RECORDS FOR THE EXERCISE:

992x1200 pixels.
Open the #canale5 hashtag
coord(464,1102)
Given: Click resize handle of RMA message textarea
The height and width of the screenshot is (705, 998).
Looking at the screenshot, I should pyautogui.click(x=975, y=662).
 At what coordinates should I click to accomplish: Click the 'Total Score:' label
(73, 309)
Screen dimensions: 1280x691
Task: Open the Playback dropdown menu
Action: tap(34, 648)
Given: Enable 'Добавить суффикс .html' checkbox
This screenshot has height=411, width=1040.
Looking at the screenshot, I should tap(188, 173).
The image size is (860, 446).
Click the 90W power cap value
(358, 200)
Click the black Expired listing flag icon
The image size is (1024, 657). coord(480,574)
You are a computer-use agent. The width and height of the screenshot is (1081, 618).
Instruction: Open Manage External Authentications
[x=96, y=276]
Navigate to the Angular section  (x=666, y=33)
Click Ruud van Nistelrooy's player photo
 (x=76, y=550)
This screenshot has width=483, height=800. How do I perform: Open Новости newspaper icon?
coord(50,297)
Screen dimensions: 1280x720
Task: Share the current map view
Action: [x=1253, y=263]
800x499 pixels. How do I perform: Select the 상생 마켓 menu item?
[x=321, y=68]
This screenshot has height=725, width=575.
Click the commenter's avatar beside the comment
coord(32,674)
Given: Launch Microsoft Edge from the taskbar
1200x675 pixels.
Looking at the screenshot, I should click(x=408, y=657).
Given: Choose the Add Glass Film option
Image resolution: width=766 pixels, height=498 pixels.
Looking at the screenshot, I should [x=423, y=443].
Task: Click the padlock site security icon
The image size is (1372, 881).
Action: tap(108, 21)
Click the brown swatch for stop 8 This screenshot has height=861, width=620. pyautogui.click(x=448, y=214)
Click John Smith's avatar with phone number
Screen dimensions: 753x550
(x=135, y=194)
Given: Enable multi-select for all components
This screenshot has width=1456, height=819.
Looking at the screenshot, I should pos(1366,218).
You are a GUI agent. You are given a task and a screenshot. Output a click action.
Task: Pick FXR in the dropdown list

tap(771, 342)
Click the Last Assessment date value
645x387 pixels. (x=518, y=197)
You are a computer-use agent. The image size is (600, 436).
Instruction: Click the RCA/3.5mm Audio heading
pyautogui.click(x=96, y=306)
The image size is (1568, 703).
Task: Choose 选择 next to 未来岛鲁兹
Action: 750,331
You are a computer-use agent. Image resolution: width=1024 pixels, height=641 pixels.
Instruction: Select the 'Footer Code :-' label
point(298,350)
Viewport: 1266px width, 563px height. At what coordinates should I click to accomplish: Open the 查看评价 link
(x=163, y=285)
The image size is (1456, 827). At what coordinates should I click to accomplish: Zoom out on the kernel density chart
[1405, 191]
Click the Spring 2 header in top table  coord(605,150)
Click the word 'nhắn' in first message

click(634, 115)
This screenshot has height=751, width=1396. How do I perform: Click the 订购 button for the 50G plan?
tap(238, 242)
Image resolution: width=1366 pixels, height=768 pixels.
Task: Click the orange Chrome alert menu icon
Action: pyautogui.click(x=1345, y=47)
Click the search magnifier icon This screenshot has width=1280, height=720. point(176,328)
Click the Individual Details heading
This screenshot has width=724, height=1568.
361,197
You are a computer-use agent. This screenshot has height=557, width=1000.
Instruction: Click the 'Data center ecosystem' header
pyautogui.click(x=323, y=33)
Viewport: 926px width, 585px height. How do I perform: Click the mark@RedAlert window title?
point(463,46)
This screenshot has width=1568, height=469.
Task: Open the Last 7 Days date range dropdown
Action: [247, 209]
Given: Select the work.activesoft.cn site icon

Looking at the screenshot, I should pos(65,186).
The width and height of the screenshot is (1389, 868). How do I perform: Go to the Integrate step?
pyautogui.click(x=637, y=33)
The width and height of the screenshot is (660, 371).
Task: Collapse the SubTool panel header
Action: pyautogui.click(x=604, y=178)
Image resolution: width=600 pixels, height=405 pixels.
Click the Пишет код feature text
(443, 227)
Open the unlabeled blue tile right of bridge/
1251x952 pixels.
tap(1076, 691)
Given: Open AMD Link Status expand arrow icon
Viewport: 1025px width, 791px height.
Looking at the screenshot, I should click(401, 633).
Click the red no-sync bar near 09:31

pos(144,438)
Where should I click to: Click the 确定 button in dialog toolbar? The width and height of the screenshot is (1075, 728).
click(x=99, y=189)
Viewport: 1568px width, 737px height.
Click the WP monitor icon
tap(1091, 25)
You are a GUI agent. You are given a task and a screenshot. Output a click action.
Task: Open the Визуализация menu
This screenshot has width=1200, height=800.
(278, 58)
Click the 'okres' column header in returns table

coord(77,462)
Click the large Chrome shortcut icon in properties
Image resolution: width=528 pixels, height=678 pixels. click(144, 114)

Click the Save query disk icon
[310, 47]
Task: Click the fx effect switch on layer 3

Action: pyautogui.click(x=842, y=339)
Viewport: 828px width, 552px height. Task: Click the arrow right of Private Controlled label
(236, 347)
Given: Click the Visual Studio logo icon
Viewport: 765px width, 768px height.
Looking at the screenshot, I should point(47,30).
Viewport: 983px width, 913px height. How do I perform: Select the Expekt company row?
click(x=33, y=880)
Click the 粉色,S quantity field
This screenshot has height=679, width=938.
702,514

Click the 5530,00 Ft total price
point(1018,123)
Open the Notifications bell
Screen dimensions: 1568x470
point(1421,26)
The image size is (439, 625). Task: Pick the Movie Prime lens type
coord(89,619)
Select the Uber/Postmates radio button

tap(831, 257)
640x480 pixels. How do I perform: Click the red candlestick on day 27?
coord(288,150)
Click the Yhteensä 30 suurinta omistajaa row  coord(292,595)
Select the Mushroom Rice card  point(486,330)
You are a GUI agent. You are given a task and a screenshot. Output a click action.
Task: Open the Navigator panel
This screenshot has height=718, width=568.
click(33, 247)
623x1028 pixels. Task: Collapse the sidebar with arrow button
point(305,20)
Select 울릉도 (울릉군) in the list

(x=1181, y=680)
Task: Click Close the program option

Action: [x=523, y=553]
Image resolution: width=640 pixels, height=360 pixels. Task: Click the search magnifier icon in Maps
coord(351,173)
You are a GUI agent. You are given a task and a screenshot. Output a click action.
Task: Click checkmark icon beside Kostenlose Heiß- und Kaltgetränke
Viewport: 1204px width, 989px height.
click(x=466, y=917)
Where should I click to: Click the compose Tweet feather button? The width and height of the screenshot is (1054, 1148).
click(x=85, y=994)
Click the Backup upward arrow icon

ACTION ITEM:
Copy out the material above in full.

EXERCISE ANSWER:
992x1200 pixels.
Open the #canale5 hashtag
coord(464,1102)
Given: Click resize handle of RMA message textarea
The height and width of the screenshot is (705, 998).
Looking at the screenshot, I should pyautogui.click(x=975, y=662).
 At what coordinates should I click to accomplish: Click the 'Total Score:' label
(73, 309)
Screen dimensions: 1280x691
Task: Open the Playback dropdown menu
Action: tap(34, 648)
Given: Enable 'Добавить суффикс .html' checkbox
This screenshot has height=411, width=1040.
Looking at the screenshot, I should tap(188, 173).
The image size is (860, 446).
Click the 90W power cap value
(358, 200)
Click the black Expired listing flag icon
The image size is (1024, 657). coord(480,574)
You are a computer-use agent. The width and height of the screenshot is (1081, 618).
Instruction: Open Manage External Authentications
[x=96, y=276]
Navigate to the Angular section  (x=666, y=33)
Click Ruud van Nistelrooy's player photo
 (x=76, y=550)
This screenshot has width=483, height=800. How do I perform: Open Новости newspaper icon?
coord(50,297)
Screen dimensions: 1280x720
Task: Share the current map view
Action: [x=1253, y=263]
800x499 pixels. How do I perform: Select the 상생 마켓 menu item?
[x=321, y=68]
This screenshot has height=725, width=575.
Click the commenter's avatar beside the comment
coord(32,674)
Given: Launch Microsoft Edge from the taskbar
1200x675 pixels.
Looking at the screenshot, I should click(x=408, y=657).
Given: Choose the Add Glass Film option
Image resolution: width=766 pixels, height=498 pixels.
Looking at the screenshot, I should [x=423, y=443].
Task: Click the padlock site security icon
The image size is (1372, 881).
Action: tap(108, 21)
Click the brown swatch for stop 8 This screenshot has height=861, width=620. pyautogui.click(x=448, y=214)
Click John Smith's avatar with phone number
Screen dimensions: 753x550
(x=135, y=194)
Given: Enable multi-select for all components
This screenshot has width=1456, height=819.
Looking at the screenshot, I should pos(1366,218).
You are a GUI agent. You are given a task and a screenshot. Output a click action.
Task: Pick FXR in the dropdown list

tap(771, 342)
Click the Last Assessment date value
645x387 pixels. (x=518, y=197)
You are a computer-use agent. The image size is (600, 436).
Instruction: Click the RCA/3.5mm Audio heading
pyautogui.click(x=96, y=306)
The image size is (1568, 703).
Task: Choose 选择 next to 未来岛鲁兹
Action: 750,331
You are a computer-use agent. Image resolution: width=1024 pixels, height=641 pixels.
Instruction: Select the 'Footer Code :-' label
point(298,350)
Viewport: 1266px width, 563px height. At what coordinates should I click to accomplish: Open the 查看评价 link
(x=163, y=285)
The image size is (1456, 827). At what coordinates should I click to accomplish: Zoom out on the kernel density chart
[1405, 191]
Click the Spring 2 header in top table  coord(605,150)
Click the word 'nhắn' in first message

click(634, 115)
This screenshot has height=751, width=1396. How do I perform: Click the 订购 button for the 50G plan?
tap(238, 242)
Image resolution: width=1366 pixels, height=768 pixels.
Task: Click the orange Chrome alert menu icon
Action: pyautogui.click(x=1345, y=47)
Click the search magnifier icon This screenshot has width=1280, height=720. point(176,328)
Click the Individual Details heading
This screenshot has width=724, height=1568.
361,197
You are a computer-use agent. This screenshot has height=557, width=1000.
Instruction: Click the 'Data center ecosystem' header
pyautogui.click(x=323, y=33)
Viewport: 926px width, 585px height. How do I perform: Click the mark@RedAlert window title?
point(463,46)
This screenshot has width=1568, height=469.
Task: Open the Last 7 Days date range dropdown
Action: [247, 209]
Given: Select the work.activesoft.cn site icon

Looking at the screenshot, I should pos(65,186).
The width and height of the screenshot is (1389, 868). How do I perform: Go to the Integrate step?
pyautogui.click(x=637, y=33)
The width and height of the screenshot is (660, 371).
Task: Collapse the SubTool panel header
Action: pyautogui.click(x=604, y=178)
Image resolution: width=600 pixels, height=405 pixels.
Click the Пишет код feature text
(443, 227)
Open the unlabeled blue tile right of bridge/
1251x952 pixels.
tap(1076, 691)
Given: Open AMD Link Status expand arrow icon
Viewport: 1025px width, 791px height.
Looking at the screenshot, I should click(401, 633).
Click the red no-sync bar near 09:31

pos(144,438)
Where should I click to: Click the 确定 button in dialog toolbar? The width and height of the screenshot is (1075, 728).
click(x=99, y=189)
Viewport: 1568px width, 737px height.
Click the WP monitor icon
tap(1091, 25)
You are a GUI agent. You are given a task and a screenshot. Output a click action.
Task: Open the Визуализация menu
This screenshot has width=1200, height=800.
(278, 58)
Click the 'okres' column header in returns table

coord(77,462)
Click the large Chrome shortcut icon in properties
Image resolution: width=528 pixels, height=678 pixels. click(144, 114)

Click the Save query disk icon
[310, 47]
Task: Click the fx effect switch on layer 3

Action: pyautogui.click(x=842, y=339)
Viewport: 828px width, 552px height. Task: Click the arrow right of Private Controlled label
(236, 347)
Given: Click the Visual Studio logo icon
Viewport: 765px width, 768px height.
Looking at the screenshot, I should point(47,30).
Viewport: 983px width, 913px height. How do I perform: Select the Expekt company row?
click(x=33, y=880)
Click the 粉色,S quantity field
This screenshot has height=679, width=938.
702,514

Click the 5530,00 Ft total price
point(1018,123)
Open the Notifications bell
Screen dimensions: 1568x470
point(1421,26)
The image size is (439, 625). Task: Pick the Movie Prime lens type
coord(89,619)
Select the Uber/Postmates radio button

tap(831, 257)
640x480 pixels. How do I perform: Click the red candlestick on day 27?
coord(288,150)
Click the Yhteensä 30 suurinta omistajaa row  coord(292,595)
Select the Mushroom Rice card  point(486,330)
You are a GUI agent. You are given a task and a screenshot. Output a click action.
Task: Open the Navigator panel
This screenshot has height=718, width=568.
click(33, 247)
623x1028 pixels. Task: Collapse the sidebar with arrow button
point(305,20)
Select 울릉도 (울릉군) in the list

(x=1181, y=680)
Task: Click Close the program option

Action: [x=523, y=553]
Image resolution: width=640 pixels, height=360 pixels. Task: Click the search magnifier icon in Maps
coord(351,173)
You are a GUI agent. You are given a task and a screenshot. Output a click action.
Task: Click checkmark icon beside Kostenlose Heiß- und Kaltgetränke
Viewport: 1204px width, 989px height.
click(x=466, y=917)
Where should I click to: Click the compose Tweet feather button? The width and height of the screenshot is (1054, 1148).
click(x=85, y=994)
Click the Backup upward arrow icon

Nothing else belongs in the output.